Parts of the exercise -
**A)** In the post on TfL's QR campaign, on what date did scans peak, and how many scans were there that day?
**B)** The post on TfL's QR campaign names several kinds of response that are hard to tie to a regular poster. List all of them.
**C)** Write a continuation of the post on TfL's QR campaign, picking up after its last sentence.
[Source extract — start]
TfL QR Followup - 5,000 scans per month!
At the start of 2012, I revealed how many scans TfL's QR campaign was getting.
A lot of comments on Twitter & Google+ dismissed these results as a success. A typical response was:
70 scans a day? In a city of millions? Rubbish!
This fails to address something that advertisers are conspicuously loathe to reveal - the true "response rate" of any advert is hard to calculate. How many phone calls, visits to a website, or SMS interactions are directly attributable to a regular poster? No one really knows - or, if they know, they're not telling.
For the first time, we're able to see how many people are reacting to an advert, scanning a code, and then visiting a site.
Currently, TfL's campaign is running at 5,000 scans per month - peaking at 259 scans on April 3rd.
Or, 16,000 in the last five months. With a rather nice growth in usage in the last few months.
Here come the nay-sayers....
But... But.... How many sites is that across? Millions of people, thousands of sites, only a few scans? Rubbish!
So, I performed a Freedom of Information request to TfL.
There were around 400 sites showing these posters in November. That may have changed by now.
Ideally, I would have liked TfL to have created a unique QR code for each poster. That way we could see Putney gets more scans than Waterloo, for example. But I appreciate the logistical difficulties of that!
[Source extract — finish]
[Extracted entries — start]
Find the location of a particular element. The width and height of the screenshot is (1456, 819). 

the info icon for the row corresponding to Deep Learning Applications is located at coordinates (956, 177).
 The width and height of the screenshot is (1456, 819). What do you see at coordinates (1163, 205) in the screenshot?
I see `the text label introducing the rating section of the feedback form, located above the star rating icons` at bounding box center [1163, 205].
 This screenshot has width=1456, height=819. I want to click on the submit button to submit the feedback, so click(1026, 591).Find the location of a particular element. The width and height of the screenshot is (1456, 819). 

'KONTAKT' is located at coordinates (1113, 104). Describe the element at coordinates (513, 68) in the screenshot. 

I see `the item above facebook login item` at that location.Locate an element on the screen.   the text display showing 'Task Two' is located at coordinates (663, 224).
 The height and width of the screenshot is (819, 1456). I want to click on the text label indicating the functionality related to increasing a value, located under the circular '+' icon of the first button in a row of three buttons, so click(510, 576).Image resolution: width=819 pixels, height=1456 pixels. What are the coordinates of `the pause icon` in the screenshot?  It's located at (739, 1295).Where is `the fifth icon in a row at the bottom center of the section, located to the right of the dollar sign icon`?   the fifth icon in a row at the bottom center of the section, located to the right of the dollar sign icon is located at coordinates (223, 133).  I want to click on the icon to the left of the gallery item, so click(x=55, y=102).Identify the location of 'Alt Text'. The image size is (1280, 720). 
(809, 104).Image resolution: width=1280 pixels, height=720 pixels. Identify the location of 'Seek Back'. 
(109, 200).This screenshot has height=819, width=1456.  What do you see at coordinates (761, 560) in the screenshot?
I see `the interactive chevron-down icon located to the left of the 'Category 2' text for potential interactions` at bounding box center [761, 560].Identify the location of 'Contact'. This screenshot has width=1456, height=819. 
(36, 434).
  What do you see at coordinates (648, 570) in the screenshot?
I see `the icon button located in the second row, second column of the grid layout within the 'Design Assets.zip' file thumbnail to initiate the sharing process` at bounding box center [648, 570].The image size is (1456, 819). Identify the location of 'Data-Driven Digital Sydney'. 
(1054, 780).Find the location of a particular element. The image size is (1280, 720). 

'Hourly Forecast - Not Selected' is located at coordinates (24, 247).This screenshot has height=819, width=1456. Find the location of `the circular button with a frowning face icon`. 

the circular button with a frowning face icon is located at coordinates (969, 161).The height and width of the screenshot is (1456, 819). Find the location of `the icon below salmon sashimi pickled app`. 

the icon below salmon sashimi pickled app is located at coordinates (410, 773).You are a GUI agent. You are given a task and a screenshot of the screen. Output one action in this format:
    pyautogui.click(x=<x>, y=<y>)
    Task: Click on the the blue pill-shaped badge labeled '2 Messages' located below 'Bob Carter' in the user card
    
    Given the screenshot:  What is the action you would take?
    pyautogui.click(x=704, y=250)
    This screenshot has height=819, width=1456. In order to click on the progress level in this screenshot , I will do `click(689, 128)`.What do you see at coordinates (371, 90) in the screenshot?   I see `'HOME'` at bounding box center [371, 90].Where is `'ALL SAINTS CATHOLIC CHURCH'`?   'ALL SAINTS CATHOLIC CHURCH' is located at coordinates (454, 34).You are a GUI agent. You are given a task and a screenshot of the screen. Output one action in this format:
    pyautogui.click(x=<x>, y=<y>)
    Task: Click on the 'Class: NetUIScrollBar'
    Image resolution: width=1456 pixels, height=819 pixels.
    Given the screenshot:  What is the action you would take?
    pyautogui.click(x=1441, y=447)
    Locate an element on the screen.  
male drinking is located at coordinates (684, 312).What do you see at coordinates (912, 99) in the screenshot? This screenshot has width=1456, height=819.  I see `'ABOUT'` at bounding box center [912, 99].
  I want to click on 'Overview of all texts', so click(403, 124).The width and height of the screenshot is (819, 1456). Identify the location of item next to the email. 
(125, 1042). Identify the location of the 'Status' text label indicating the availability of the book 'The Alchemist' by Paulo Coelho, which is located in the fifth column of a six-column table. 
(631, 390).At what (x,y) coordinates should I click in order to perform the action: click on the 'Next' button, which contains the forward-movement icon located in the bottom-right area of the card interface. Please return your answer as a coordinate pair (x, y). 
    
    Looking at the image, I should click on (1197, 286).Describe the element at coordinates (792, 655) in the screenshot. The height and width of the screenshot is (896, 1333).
[Extracted entries — finish]
Written responses -
**A)** 259 scans on April 3rd.

**B)** Phone calls, visits to a website, and SMS interactions.

**C)**
Phone Use
We also get some interesting statistics about the makes of phones that Londoners use:
Platforms | Count | Percentage | Change from January |
---|---|---|---|
iPhone | 9001 | 56% | +12 |
Android | 3651 | 23% | -4 |
BlackBerry | 2869 | 18% | -4 |
Windows | 179 | 1% | - |
iPhone has surged ahead - at the expense of Android and BlackBerry. Windows Phone 7 still remains a minority sport.
Haterz Gonna H8
Frankly, I don't care too much what the doom-mongers say. Having over 16,000 responses to a poster campaign sounds like a success to me. And, best of all, the data is open for anyone to investigate.
If you disagree with me - I politely ask you to show your workings :-)
Dean Bubley says:
I'm a doomsayer & proud of it. QR is even more pointless than NFC, and that's saying something.
16,000 scans across 400 sites = average of 40/site. Over what, 100-ish days? So less than once per day per site.
Compared with how many people who either type in a link they've read, or find the app in an appstore each day? Or who've read a free newspaper or done any manner of other activity in a bus-stop?
To be fair though, I have now seen one person scanning a QR code in a public space (a geeky guy at LAX airport, scanning the TSA's "how was your security today?" code)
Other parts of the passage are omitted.